Sean Kerly

Personal information
- Born: 29 January 1960 (age 66) Whitstable, Kent, England
- Height: 180 cm (5 ft 11 in)
- Weight: 80 kg (176 lb)

Sport
- Sport: Field hockey
- Position: Forward

Senior career
- Years: Team / Caps / Goals
- 1980–1990: Southgate / - / -
- 1991–1994: Canterbury / - / -

National team
- Years: Team / Caps / Goals
- –: Great Britain / 74 / (57)
- –: England / 58 / -

Medal record
Men's field hockey
Representing Great Britain
Olympic Games
| Gold medal – first place | 1988 Seoul | Team competition |
| Bronze medal – third place | 1984 Los Angeles | Team competition |
Champions Trophy
| Bronze medal – third place | 1984 Karachi | Team competition |
Representing England
World Cup
| Silver medal – second place | 1986 London | Team competition |
European Championship
| Silver medal – second place | 1987 Moscow | Team |
| Bronze medal – third place | 1991 Paris | Team |

= Sean Kerly =

British field hockey player (born 1960)

Sean Robin Kerly (born 29 January 1960) is an English former field hockey player who competed at three Olympic Games and won a gold medal in 1988.

== Biography ==
Kerly was born in Whitstable and was educated at Chatham House Grammar School in Ramsgate.

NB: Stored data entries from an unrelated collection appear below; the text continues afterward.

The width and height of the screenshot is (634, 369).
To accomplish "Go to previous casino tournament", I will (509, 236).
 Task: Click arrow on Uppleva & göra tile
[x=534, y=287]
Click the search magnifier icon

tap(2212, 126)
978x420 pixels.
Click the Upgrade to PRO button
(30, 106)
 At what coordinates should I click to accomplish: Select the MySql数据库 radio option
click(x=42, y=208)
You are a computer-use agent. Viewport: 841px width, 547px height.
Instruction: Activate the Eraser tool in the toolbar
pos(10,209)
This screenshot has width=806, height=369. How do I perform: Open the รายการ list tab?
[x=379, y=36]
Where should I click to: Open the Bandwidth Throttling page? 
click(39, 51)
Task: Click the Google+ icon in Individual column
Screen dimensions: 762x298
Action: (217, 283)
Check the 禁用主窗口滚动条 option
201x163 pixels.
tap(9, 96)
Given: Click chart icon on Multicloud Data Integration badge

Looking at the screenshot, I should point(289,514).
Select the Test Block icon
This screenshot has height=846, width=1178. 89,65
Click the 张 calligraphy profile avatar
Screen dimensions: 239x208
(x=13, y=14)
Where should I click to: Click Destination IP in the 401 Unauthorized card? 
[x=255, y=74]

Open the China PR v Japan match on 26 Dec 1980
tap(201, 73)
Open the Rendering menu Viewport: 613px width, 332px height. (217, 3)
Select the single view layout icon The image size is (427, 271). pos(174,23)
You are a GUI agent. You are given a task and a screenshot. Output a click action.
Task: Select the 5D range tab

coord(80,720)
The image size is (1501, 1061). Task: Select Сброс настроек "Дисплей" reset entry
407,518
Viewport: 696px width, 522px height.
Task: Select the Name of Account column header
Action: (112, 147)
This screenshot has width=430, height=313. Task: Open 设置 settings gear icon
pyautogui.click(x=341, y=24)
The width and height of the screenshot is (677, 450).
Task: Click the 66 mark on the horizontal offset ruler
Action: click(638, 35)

He played club hockey for Southgate Hockey Club in the Men's England Hockey League and in 1981, he made his England senior international debut.

At the 1984 Summer Olympics in Los Angeles, he helped Great Britain secure the bronze medal. Kerly scored the winning goal in the bronze medal match in LA against Australia (3-2). The success is attributed as having revived interest in hockey in Britain. Later that year he was part of the bronze medal winning Great Britain team that competed at the 1984 Men's Hockey Champions Trophy, in Karachi, Pakistan.

Two years later, at the 1986 Men's Hockey World Cup, Britain won the silver medal on home ground in London, with Kerly scoring four goals in the tournament.

After scoring a hat-trick against Pakistan in the 1987 Men's Hockey Champions Trophy and eight goals in one game during the 1987 European Club Cup he entered the 1988 Olympics as a well-known name in Britain. In 1988, he was a member of the gold medal-winning Great Britain and Northern Ireland squad at the 1988 Summer Olympics in Seoul. He scored a hat-trick in the semi-final against Australia before Britain defeated West Germany 3–1 in the final, with Kerly scoring once and Imran Sherwani twice.

Still at Southgate, he represented England at the 1990 Men's Hockey World Cup but made a surprise transfer to Canterbury Hockey Club for the 1991/92 season. He then represented Great Britain for the third time at the Olympics, participating at the 1992 Olympic Games in Barcelona.

Since retirement, he has also been involved in commentary for international hockey coverage on national television.